Dr Cameron West is talking about time spent in London.
With his glamorous wife Rikki by his side, he describes multiple trips to see their musician son play with the London Symphony Orchestra, the London Philharmonic and as principal bassist for the world-famous violinist, Nigel Kennedy.
West, 71, happily reminisces about living in Kensington; frequenting the fish market in Islington; meandering through Notting Hill.
Rikki, 72, beams at the memories.
Married for 45 years, the gregarious and affectionate couple with dazzling smiles, now based in California, are a vision of health, contentment and a life well lived.
But then West’s jaw begins twitching and his eyes dart from side to side.
‘The “alters” tend to come when there is a leakage that happens,’ he explains. ‘Like now.’

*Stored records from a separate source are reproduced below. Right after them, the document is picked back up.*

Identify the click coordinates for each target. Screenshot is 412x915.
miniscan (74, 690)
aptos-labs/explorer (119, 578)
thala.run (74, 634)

Rikki places a protective arm around her husband’s shoulders and a hand on his chest. She knows what is coming.
West’s face contorts and he asks, in a high-pitched voice: ‘Who’s that lady?’
With perfect composure Rikki explains: ‘This is Clay.’
Clay is one of dozens of ‘alters’ that populate her husband’s mind — a shy and often stuttering eight-year-old boy, who struggles to make eye contact and, it turns out, loves Reese’s peanut butter cups, while West doesn’t eat sugar.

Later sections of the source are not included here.